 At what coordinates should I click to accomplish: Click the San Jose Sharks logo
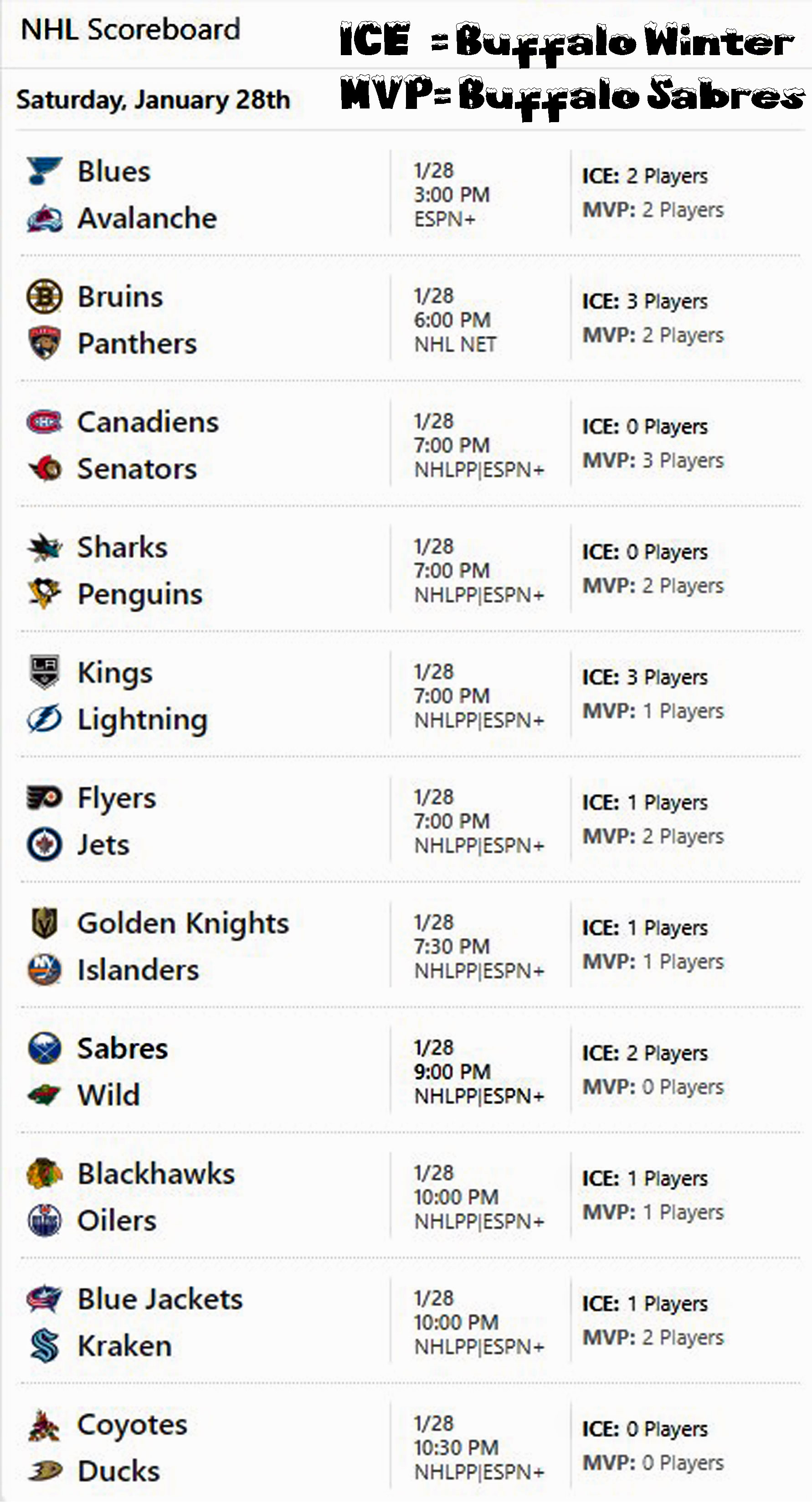44,547
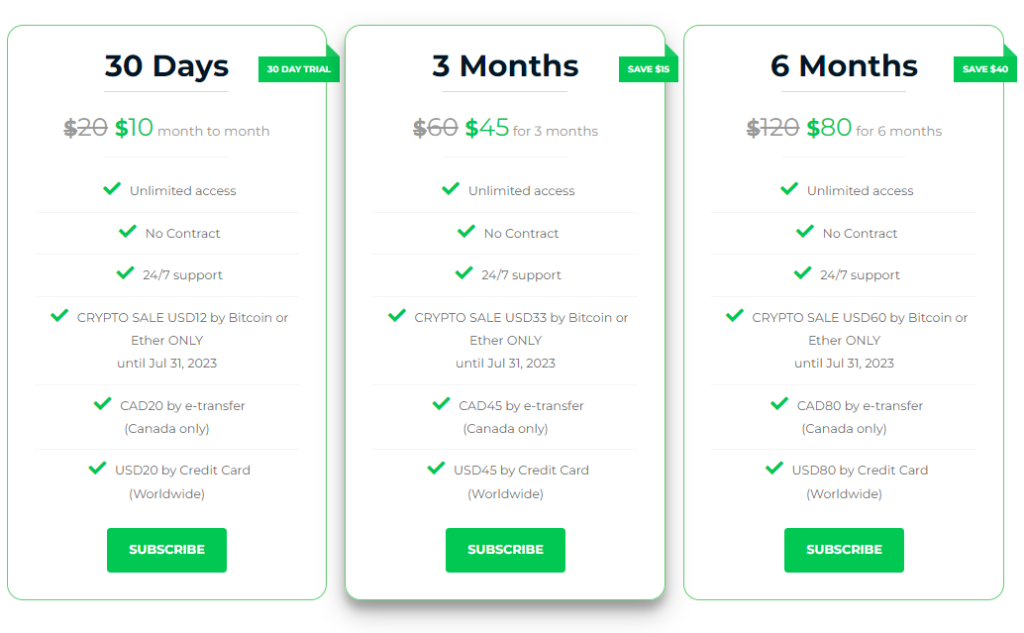The width and height of the screenshot is (1024, 633).
Task: Select the 30 Days plan heading
Action: click(166, 66)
•••
What this calls for is the material above set down exactly, pictures excluded.

EXERCISE RESULT ::
 At what coordinates should I click to accomplish: Click the San Jose Sharks logo
44,547
The width and height of the screenshot is (1024, 633).
Task: Select the 30 Days plan heading
Action: click(166, 66)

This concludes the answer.